Writing in Nature Communications, the team explained that higher expression of SMOC1 led to insulin-producing beta cells in the pancreas transforming into glucagon-producing alpha cells.
This is a phenomenon seen in people with type 2 diabetes leading to higher blood sugar levels, as glucagon acts to boost blood sugar and lower levels of insulin, which acts to reduce blood sugar.
“In healthy people, islet cells can mature in different directions—some become more like alpha cells, others like beta cells,” explained co-lead author Adolfo Garcia-Ocaña, PhD, a professor at Beckman Research Institute of City of Hope in California, in a press statement.
“In type 2 diabetes, the path only goes one way: beta cells start imitating alpha cells. This shift may explain why insulin levels drop and glucagon levels rise in people with the disease.”

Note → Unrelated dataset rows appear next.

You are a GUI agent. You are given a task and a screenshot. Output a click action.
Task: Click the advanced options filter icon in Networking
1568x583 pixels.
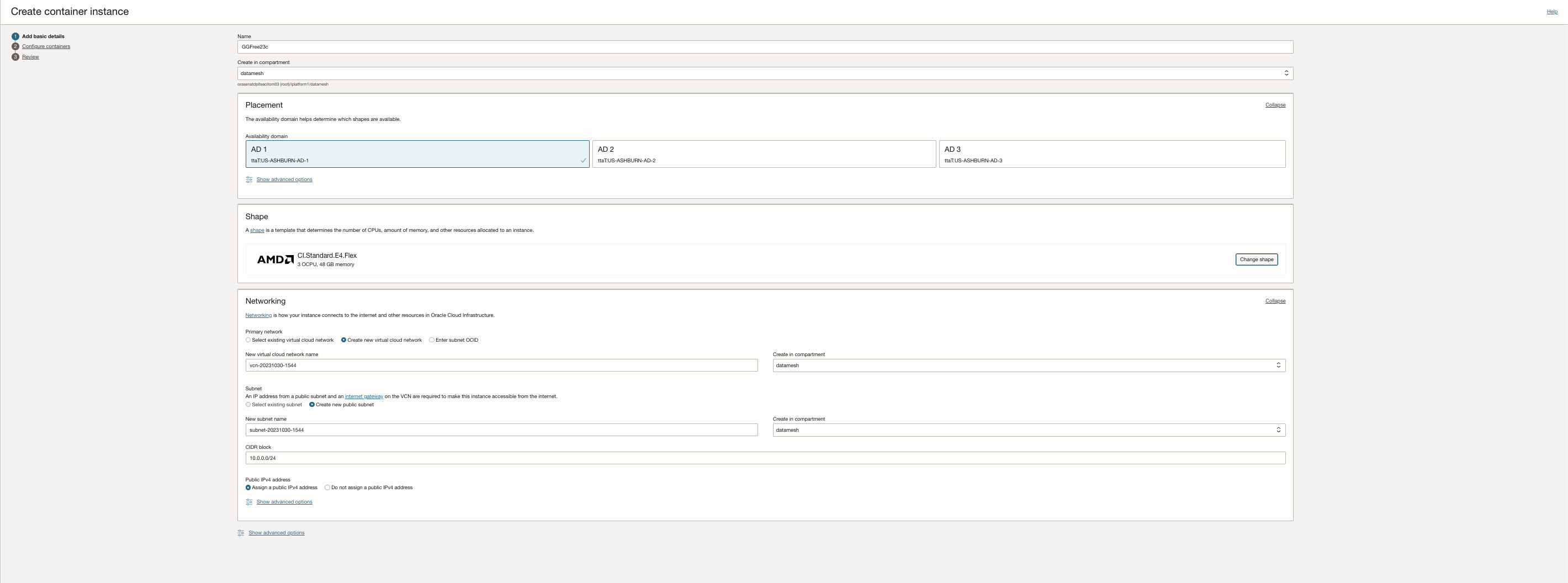248,501
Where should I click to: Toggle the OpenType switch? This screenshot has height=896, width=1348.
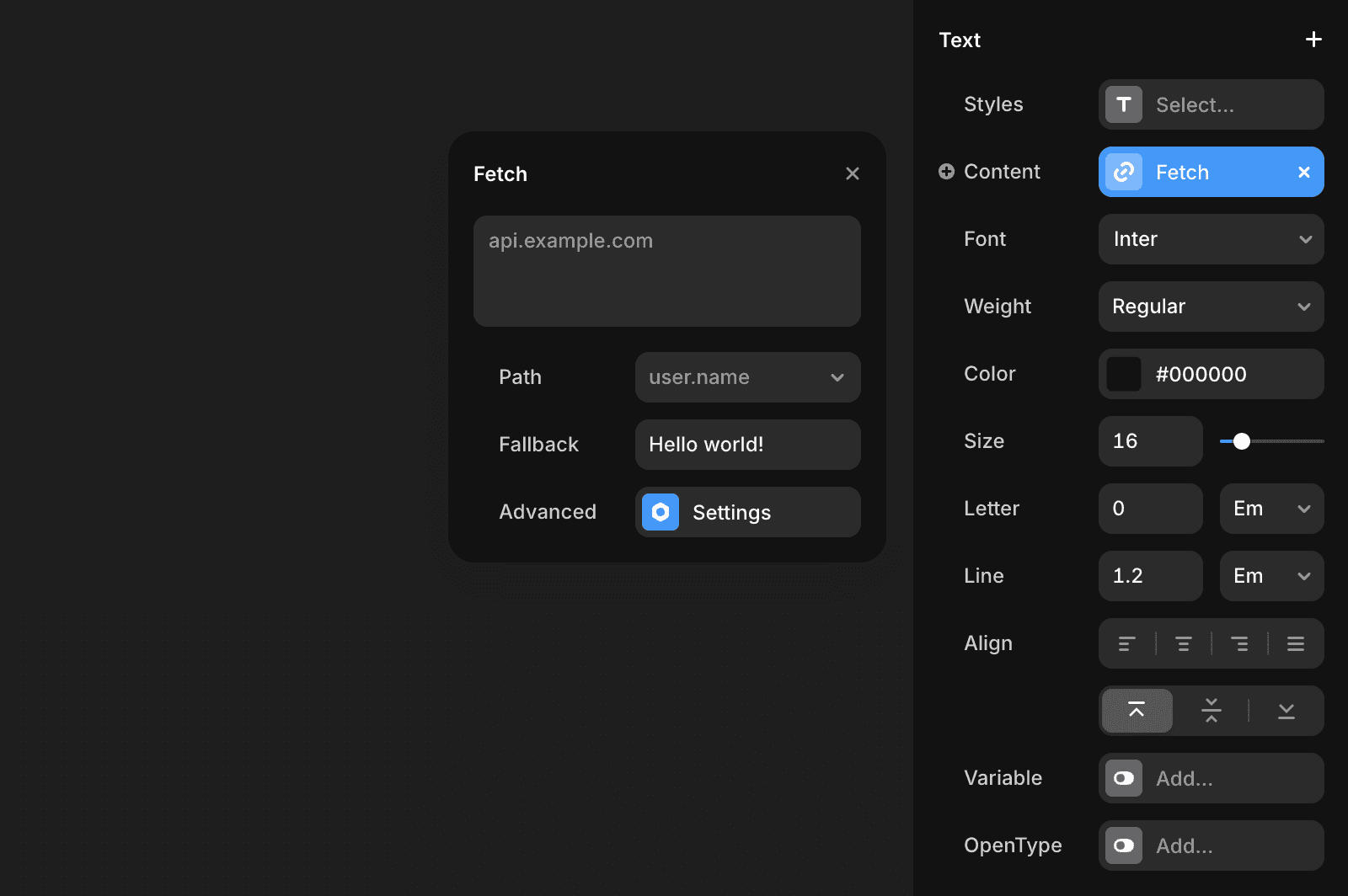click(x=1123, y=845)
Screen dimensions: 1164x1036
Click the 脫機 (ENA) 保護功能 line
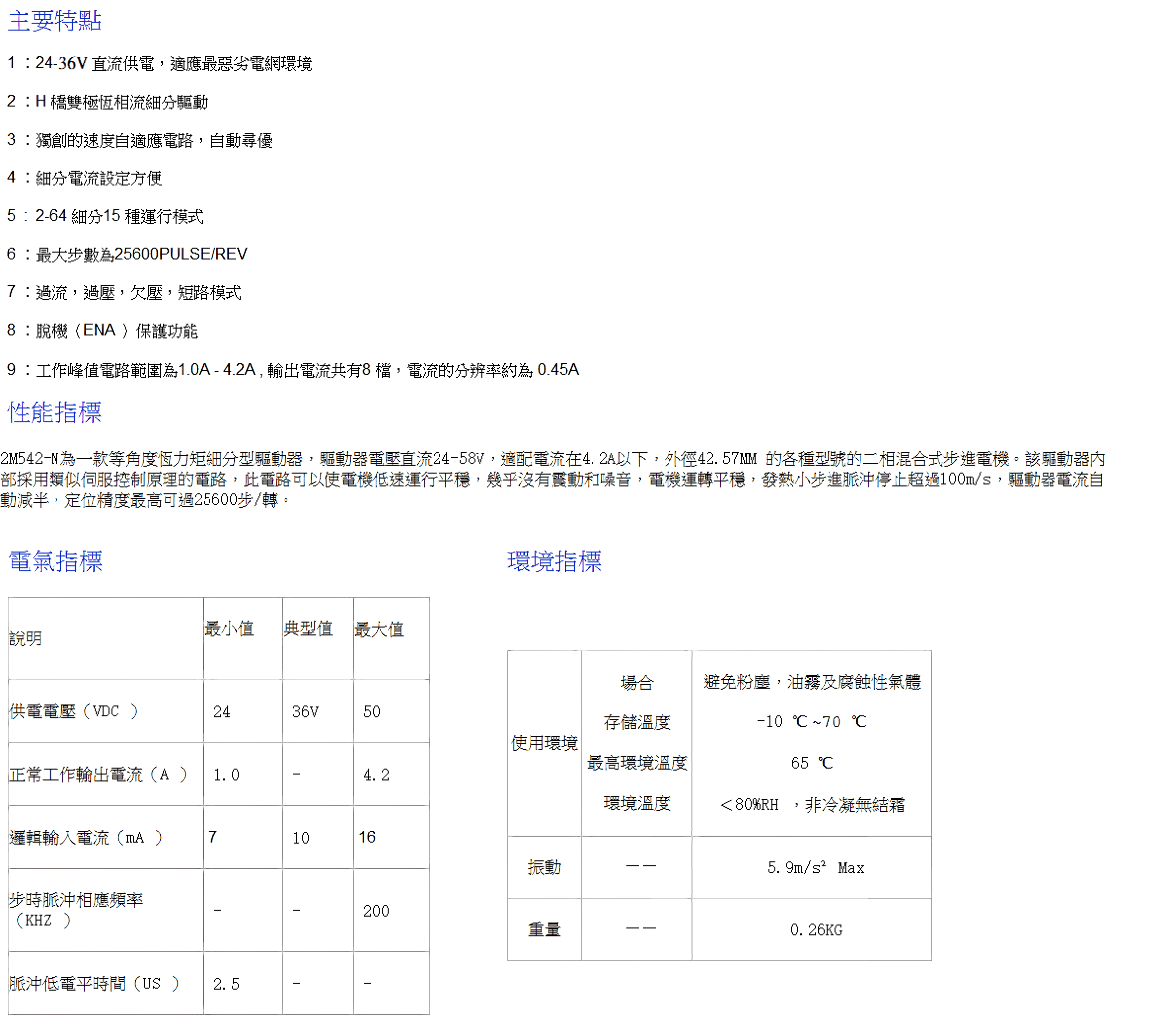pos(104,331)
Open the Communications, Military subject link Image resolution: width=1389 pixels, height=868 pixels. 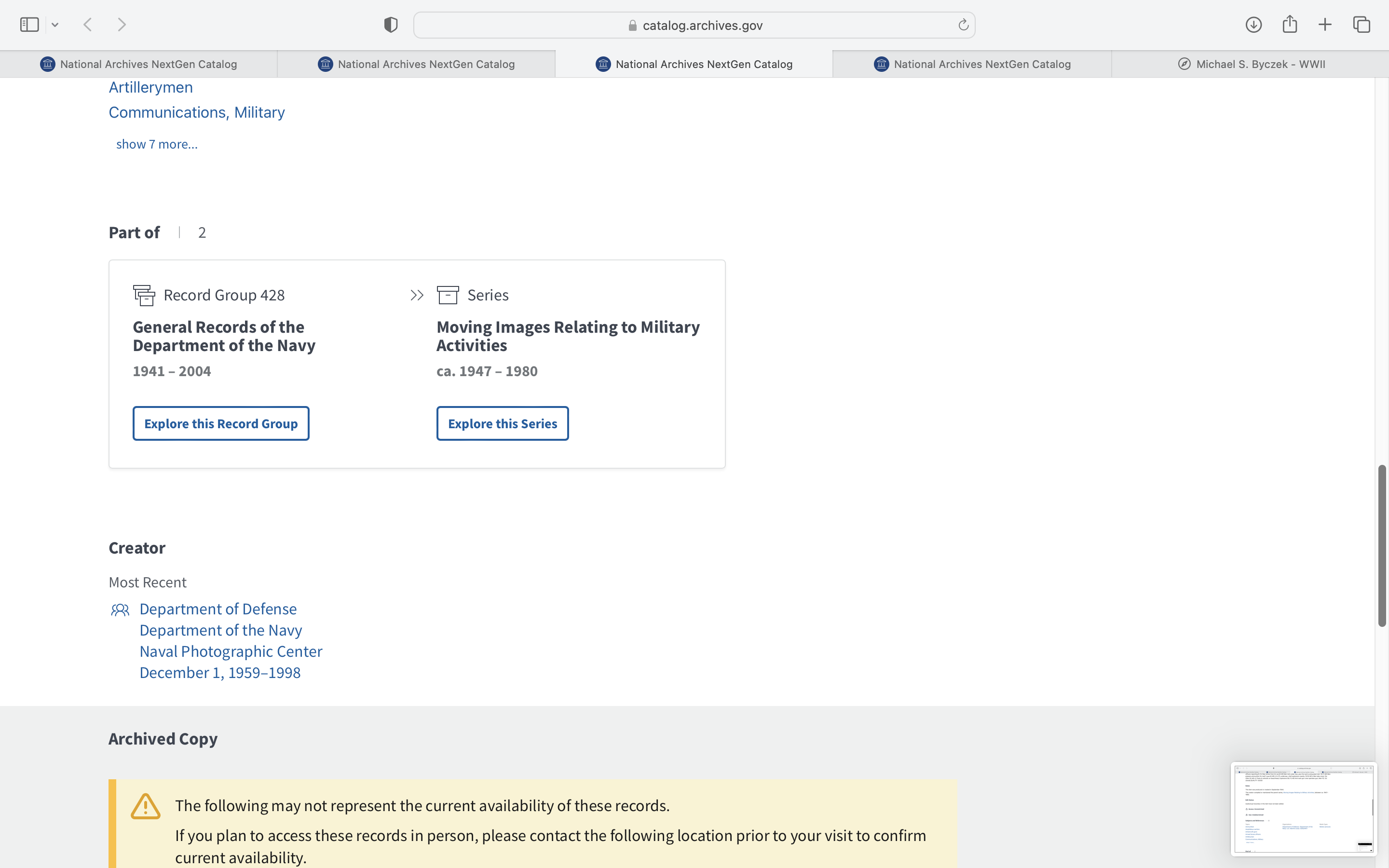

Although this one-way trend of beta cells turning into alpha cells in type 2 diabetes is known about, the cell types and genes involved in this change were less clear. To investigate this further, Garcia-Ocaña and colleagues used specific techniques to look at gene expression in islet cells over time and also at how the cells are developing and changing over time. They evaluated islet samples from 26 donors; half of whom had type 2 diabetes and half did not.
The researchers identified five different groups of alpha cells and ten genes linked to the transition from beta to alpha cells. The most important gene involved in this transition appeared to be SMOC1, which was seen in beta cells in people with type 2 diabetes.
“Normally, SMOC1 is active in healthy people’s alpha cells,” explained co-lead author Geming Lu, MD, an assistant professor at City of Hope. “But we saw it start showing up in the diabetic beta cells, too. It should not have been there.”
This research is early stage, but it suggests that dysfunctional SMOC1 is a key driver of the cellular transition to type 2 diabetes and could provide a potential target for the development of future targeted therapies for the condition.
The researchers plan to continue their research and find out more about the expression and regulation of SMOC1 in type 2 diabetes, then look for potential drug candidates that could block its abnormal expression.